(Records taken from a dataset)
————
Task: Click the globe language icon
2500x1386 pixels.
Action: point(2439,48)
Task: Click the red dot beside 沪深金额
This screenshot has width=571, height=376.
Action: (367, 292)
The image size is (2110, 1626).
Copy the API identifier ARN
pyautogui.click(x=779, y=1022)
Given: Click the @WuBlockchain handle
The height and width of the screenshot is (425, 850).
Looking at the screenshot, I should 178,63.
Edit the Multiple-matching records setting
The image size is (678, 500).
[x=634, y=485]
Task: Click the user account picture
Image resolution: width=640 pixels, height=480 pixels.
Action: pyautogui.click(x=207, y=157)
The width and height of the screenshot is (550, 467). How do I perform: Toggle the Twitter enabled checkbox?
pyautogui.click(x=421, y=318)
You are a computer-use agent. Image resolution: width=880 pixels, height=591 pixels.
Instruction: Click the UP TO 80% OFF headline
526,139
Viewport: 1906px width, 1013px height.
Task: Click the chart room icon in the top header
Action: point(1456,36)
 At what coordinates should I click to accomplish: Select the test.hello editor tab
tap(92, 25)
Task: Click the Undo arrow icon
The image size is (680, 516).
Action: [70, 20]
————
### CHALLENGE
Please recast all of the items above as a numbered list, leaving out any blank lines.

### EXERCISE OUTPUT
1. Task: Click the globe language icon
2. 2500x1386 pixels.
3. Action: point(2439,48)
4. Task: Click the red dot beside 沪深金额
5. This screenshot has width=571, height=376.
6. Action: (367, 292)
7. The image size is (2110, 1626).
8. Copy the API identifier ARN
9. pyautogui.click(x=779, y=1022)
10. Given: Click the @WuBlockchain handle
11. The height and width of the screenshot is (425, 850).
12. Looking at the screenshot, I should 178,63.
13. Edit the Multiple-matching records setting
14. The image size is (678, 500).
15. [x=634, y=485]
16. Task: Click the user account picture
17. Image resolution: width=640 pixels, height=480 pixels.
18. Action: pyautogui.click(x=207, y=157)
19. The width and height of the screenshot is (550, 467). How do I perform: Toggle the Twitter enabled checkbox?
20. pyautogui.click(x=421, y=318)
21. You are a computer-use agent. Image resolution: width=880 pixels, height=591 pixels.
22. Instruction: Click the UP TO 80% OFF headline
23. 526,139
24. Viewport: 1906px width, 1013px height.
25. Task: Click the chart room icon in the top header
26. Action: point(1456,36)
27.  At what coordinates should I click to accomplish: Select the test.hello editor tab
28. tap(92, 25)
29. Task: Click the Undo arrow icon
30. The image size is (680, 516).
31. Action: [70, 20]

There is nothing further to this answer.